The scope of this wiki page is to capture developer documentation for the Harmony GDAL Adapter (HGA). This page should help us understand the features of HGA, including the viable input and output types, along with available transformations. This page could also include known issues and anticipated development efforts for the service.

Service Overview:

HGA is a Harmony backend service offering a number of transformation features, which leverage the common geospatial tool GDAL. This service has been managed and developed by several teams since its original inception, including the Harmony core team, the Alaska Satellite Facility (ASF), the Physical Oceanography DAAC (PO.DAAC) and now the Data Services team. The source code currently exists in an open-source repository, within the NASA GitHub organisation.

Service capabilities:

Refer to regression tests for a good start here, the bullet point list for 

  • Variable subsetting.
  • Bounding box spatial subsetting.
  • Shape file spatial subsetting (present in the code, untested).
  • Temporal subsetting - there are regression tests for this, but I don't see any code to do it.
  • Projection.
  • Reformatting.
  • "Resizing" (projection and/or regridding).
  • "Recolouring".
  • Snapshot imagery generation.
  • Inputs: NetCDF-4, GeoTIFF (or a zip-file containing either of those file types).
  • Outputs: GeoTIFF, NetCDF-4, .png, .img (needs work).

Overall architecture:

The steps below are a rough description of the path taken through transform.py, the primary source of service code for HGA.

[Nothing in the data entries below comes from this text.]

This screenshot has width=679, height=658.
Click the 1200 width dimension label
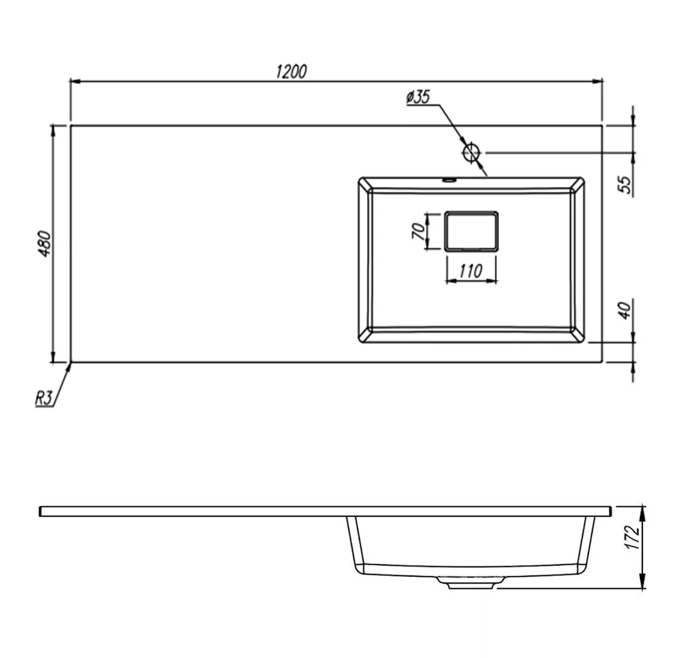click(291, 71)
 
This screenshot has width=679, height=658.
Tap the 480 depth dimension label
click(45, 243)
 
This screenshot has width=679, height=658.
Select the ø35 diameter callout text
click(419, 97)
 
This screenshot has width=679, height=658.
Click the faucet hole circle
click(471, 152)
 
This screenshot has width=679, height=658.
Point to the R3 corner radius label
click(44, 398)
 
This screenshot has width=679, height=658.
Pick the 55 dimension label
click(624, 185)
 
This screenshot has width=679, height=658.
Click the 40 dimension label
click(624, 310)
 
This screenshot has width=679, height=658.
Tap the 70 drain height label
click(418, 231)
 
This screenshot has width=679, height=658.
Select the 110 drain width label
click(470, 271)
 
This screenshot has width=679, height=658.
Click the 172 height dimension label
click(632, 537)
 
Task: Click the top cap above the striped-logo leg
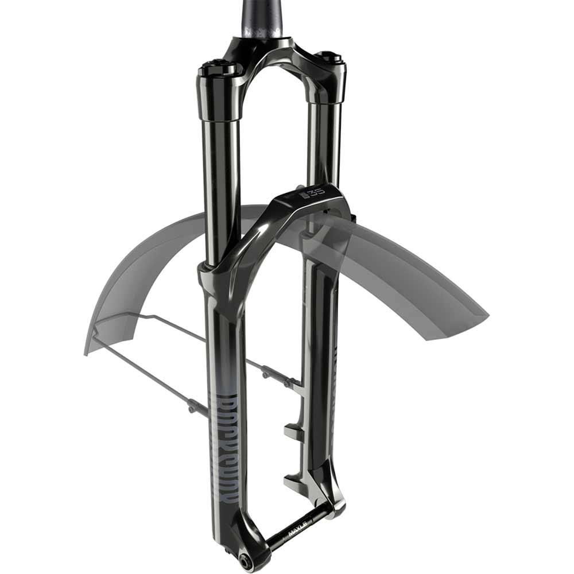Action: (219, 68)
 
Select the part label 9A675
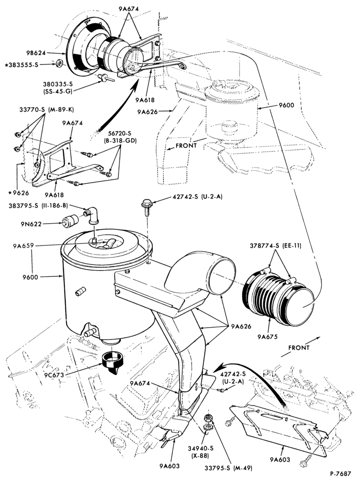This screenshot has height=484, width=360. click(x=268, y=336)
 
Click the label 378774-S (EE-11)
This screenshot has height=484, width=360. click(x=275, y=246)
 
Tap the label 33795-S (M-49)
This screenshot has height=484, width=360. click(x=228, y=468)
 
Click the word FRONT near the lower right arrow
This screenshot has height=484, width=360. click(x=299, y=348)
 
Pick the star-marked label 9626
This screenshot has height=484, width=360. click(x=19, y=193)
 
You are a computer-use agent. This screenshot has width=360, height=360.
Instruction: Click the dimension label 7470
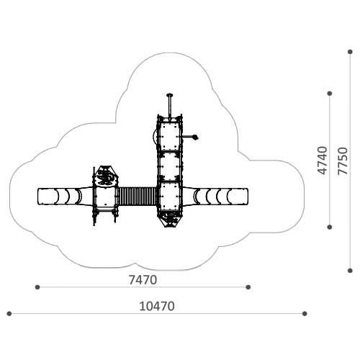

General note: GDAL commands are mostly constructed as string that would be used in a shell or other terminal and then executed using Python's subprocess.check_output function (see HarmonyAdapter.cmd). It would be great to use the Python GDAL packages that allow these transformations to be written in Python-native code. (Some operations, such as masking for a polygon spatial subset, do adopt this Python-based approach)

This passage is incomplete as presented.